# Steam & Snow Leopard



## Lonely (Sep 22, 2008)

Hey, I just leaned that Steam no longer supports Snow Leopard and now I'd like to uninstall it and what Steam games I have on my computer. Which seems hard to do the latter as I can't open the client anymore. 

Is the uninstallation method the usual Mac one, or did Valve hide files elsewhere?

I can run Yosemite (the last one I remember that Mac bugged me about,) but I like Snow Leopard and this computer has enough problems going on that a new, more demanding OS is the last thing I want to add to the mix. So I'd prefer not to do that.

Once again, thanks.


----------



## spunk.funk (May 13, 2010)

Apple is boldly dragging everybody into the future kicking and screaming whether we like it or not. 
Just about all updated programs will no longer run on 10.6.8. Many, like Steam still support *Lion 10.7 *however. Rather then uninstall Steam, try updating to at least *Lion 10.7*. Very soon, that will no longer be supported either and if your Mac can't handle Yosemite or El Capitan, then it will soon be obsolete. 
https://support.steampowered.com/kb_article.php?ref=5953-QTIO-1764


----------



## Lonely (Sep 22, 2008)

Honestly, as long as Firefox and Skype (the latter of which I haven't updated in ages for probability of ads,) keeps working, I honestly don't care. I'm just holding on for this thing to keep working till I can afford a new rig, which will probably be a PC again since there is barely any increase in storage from my 2007 Mackbook Pro to the 2015 I looked the specs up for last year. 
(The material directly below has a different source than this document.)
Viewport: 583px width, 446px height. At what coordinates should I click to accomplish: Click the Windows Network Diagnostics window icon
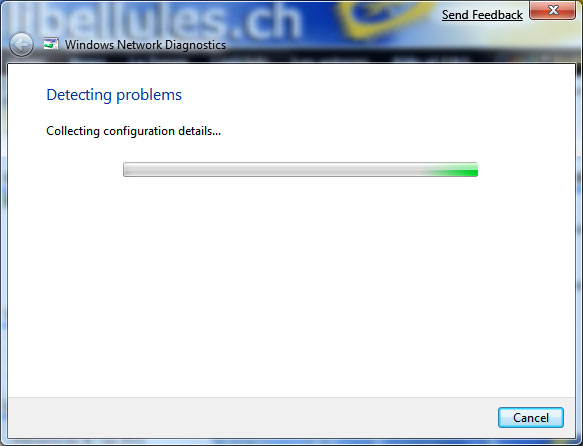[x=51, y=44]
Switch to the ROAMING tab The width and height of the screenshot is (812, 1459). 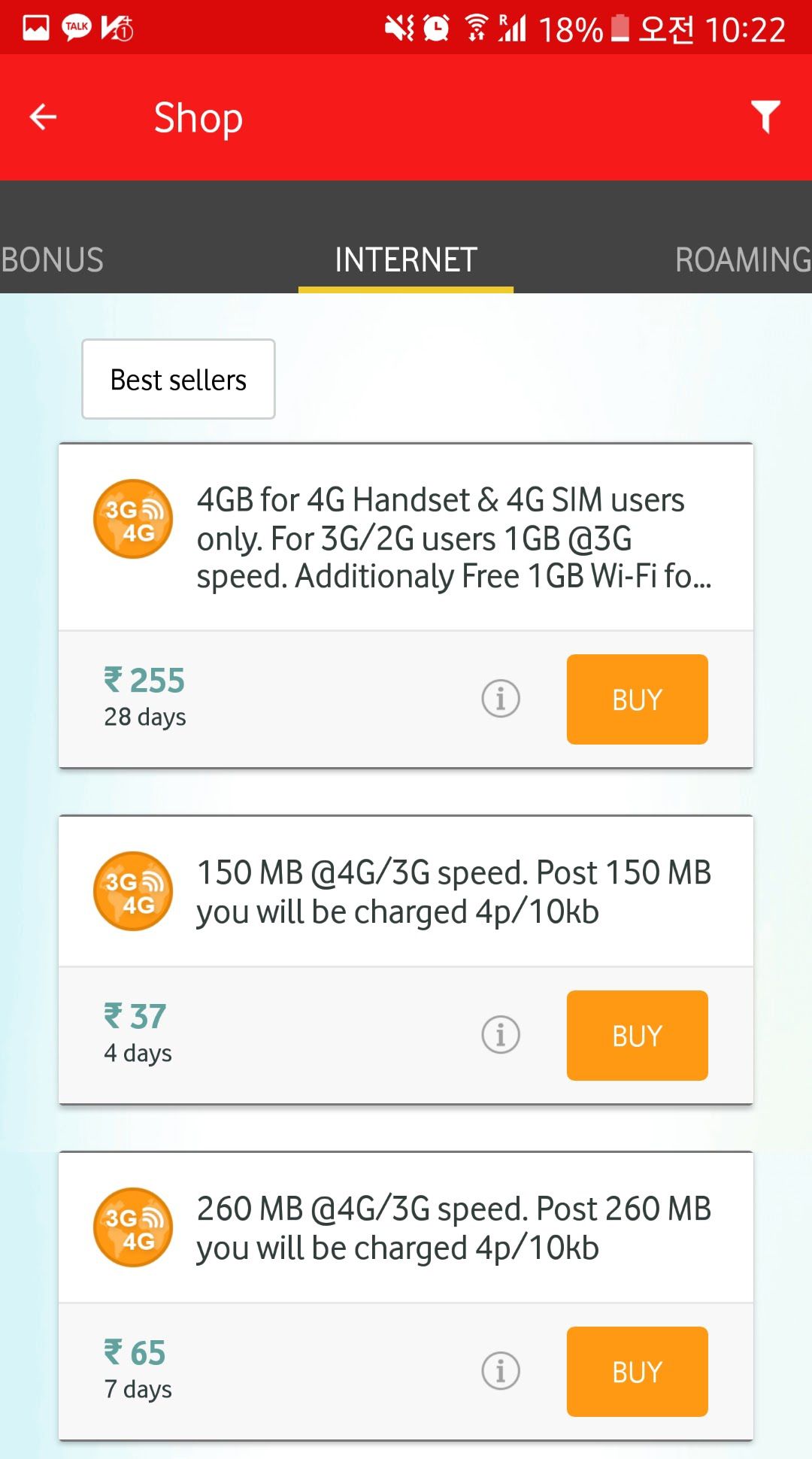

The battery and power supply are both Chinese knockoffs now and the keyboard is going. The P key and Control never work and various work when they feel like it. I have the virtual keyboard up to compensate. It's on it's last legs.
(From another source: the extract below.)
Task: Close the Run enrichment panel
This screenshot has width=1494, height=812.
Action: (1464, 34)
I think the only games I have on here that are steam are Proteus and Starbound, the latter of which never worked on Snow Leopard and now I'm sure never will. I'm a console gamer anyway.
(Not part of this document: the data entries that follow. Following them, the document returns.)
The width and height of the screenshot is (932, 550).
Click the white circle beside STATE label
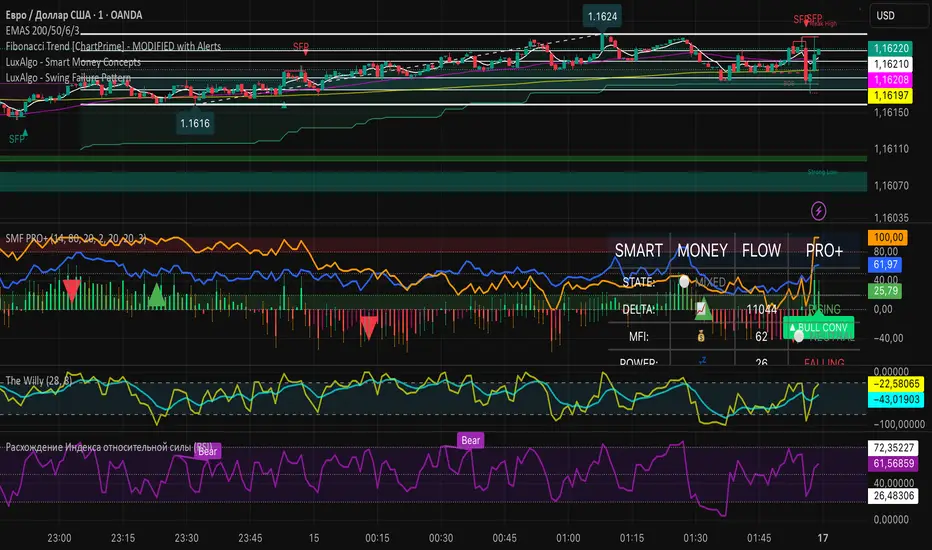[x=683, y=283]
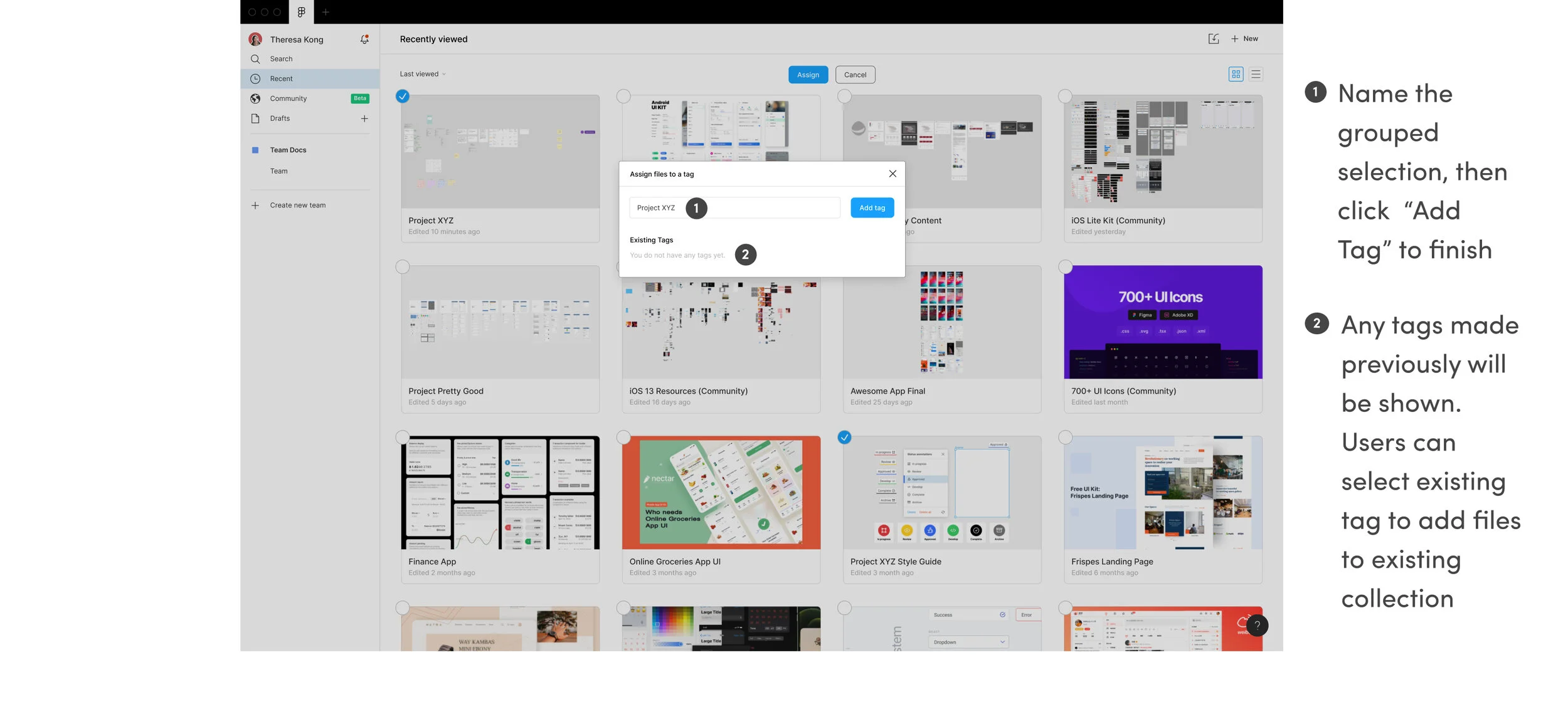This screenshot has width=1568, height=724.
Task: Click the plus icon next to Drafts
Action: [x=364, y=118]
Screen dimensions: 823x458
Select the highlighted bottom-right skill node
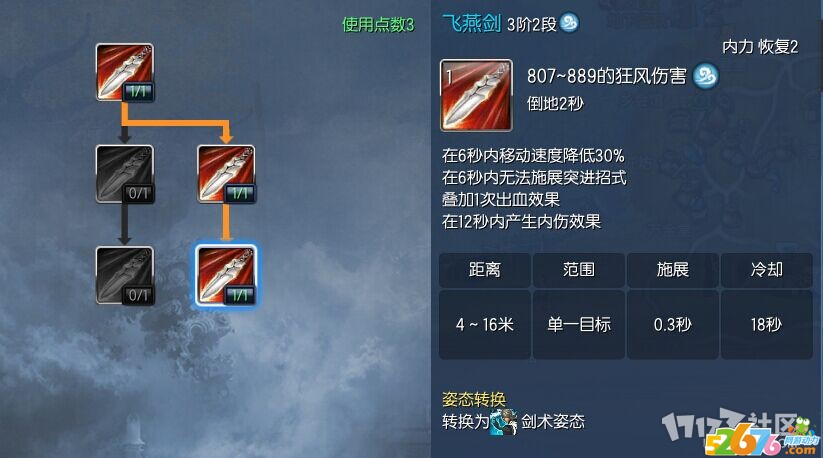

So yeah, the question still stands, can I just drag Steam and it's games into the trashcan to delete, or is there something more complicated? Should I go make a thread at Steam and ask them?


----------



## spunk.funk (May 13, 2010)

There are two areas that Steam reside on in a Mac, this tells you where they are and how to remove: https://support.steampowered.com/kb_article.php?ref=3329-WUJN-5636
The latest version of Firefox to run on Snow Leopard 10.6.8 is *37.01*. Firefox is now up to *43.04.* Many sites require a modern browser to access them, and will ask you to update Firefox, which you can't.


> there is barely any increase in storage from my 2007 Mackbook Pro to the 2015


 You can upgrade to as large a HDD (storage) as you like on a Mac. Plus you can add external HDD's for even more storage.


----------



## MartyF81 (Jan 23, 2013)

Lonely said:


> which will probably be a PC again since there is barely any increase in storage from my 2007 Mackbook Pro to the 2015 I looked the specs up for last year.


There has been considerable increase in storage size since then. The difference is that in 2007 it was all regular Hard Drives, and now are SSDs. I don't think a 1TB drive was even an option back in 2007, as the base model Macbook Pro's came with 80GB.... Something that small isn't even an option these days.


----------